73. In case of clause (v) to section 2(47), clearly the expression used is “contract of the nature referred to in section 53A of T.P. Act”, which means it is not a case of incorporation of one piece of legislation into another piece of legislation. If that was the intention of the Parliament, obviously clause ( v) would contain the expression “contract as defined under section 53A of Transfer of Property Act, 1882”. Further, it is settled position of law that any interpretation which could render a particular provision redundant should be avoided. If the contention of the Ld. counsel was to be accepted, obviously the provisions of clause (v) of section 2(47) of the Act would become redundant in the sense that registration of agreement would again be made compulsory but since properties were being sold in the market on “power of attorney” basis through unregistered agreements which would make this provision redundant.

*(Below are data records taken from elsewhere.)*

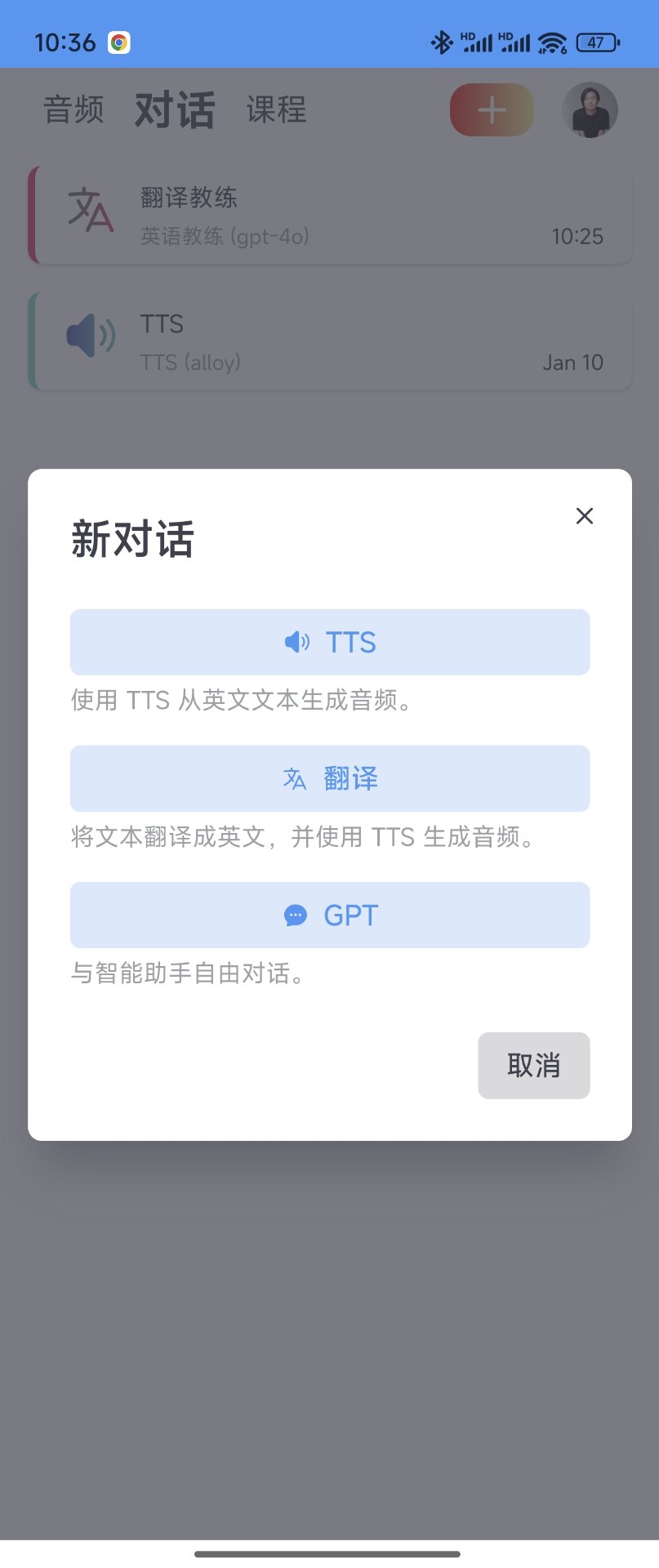The image size is (659, 1568).
Task: Tap the plus icon to create new content
Action: tap(491, 109)
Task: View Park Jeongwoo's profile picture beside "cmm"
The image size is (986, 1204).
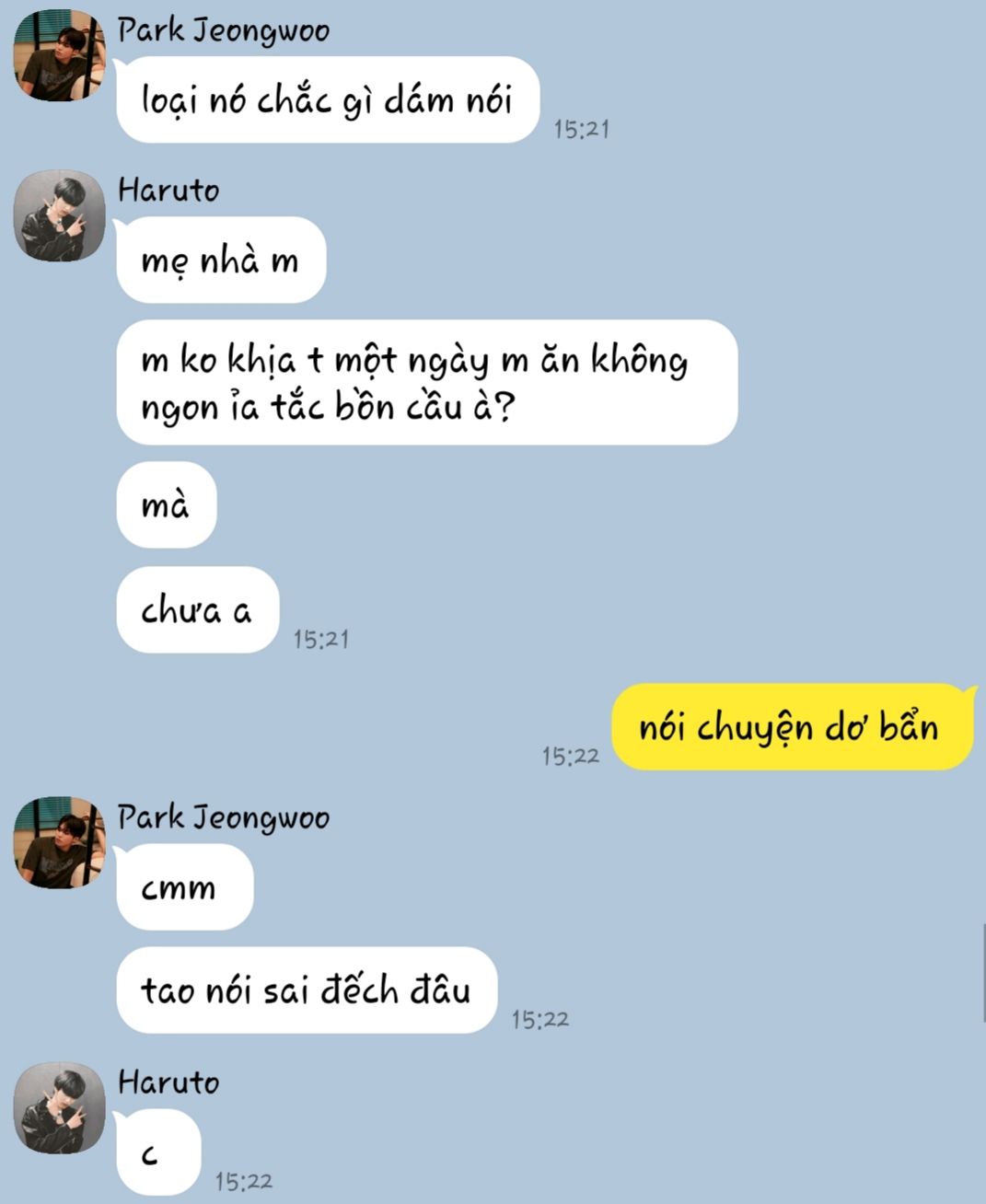Action: 60,842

74. Thus, it is clear that non registration of agreement cannot lead to the conclusion that provision of section 2(47) (v) is not applicable. Similar view has been taken by ITAT Cochin Bench of the Tribunal in case of G. Sreenivasan Vs DCIT 28 Txmann.com 200 (Coch. ) and ITAT Pune Bench in the case of Mahesh Nemi Chandra Ganeshwade v ITO 21 Taxmann.com 136 (Pune). In view of this legal position, this contention is rejected.”
13. In view of what has been discussed above, we are of the considered view that benefit of deduction u/s 54F of the Act cannot be denied to the assessee merely on the ground that conveyance deed has not yet been got registered particularly when the assessee is proved to be in possession of the property in question out of which she was already owner in possession of 1/3rd share since 2008 after making a complete payment of the sale consideration to the vendors and has duly proved her possession over the property by way of electricity and water charges bills. So, we find no reason to interfere into the impugned order passed by the ld. CIT (A) allowing deduction to the assessee u/s 54F of the Act, hence appeal filed by the Revenue is dismissed.
Order pronounced in open court on this 30th day of July, 2021.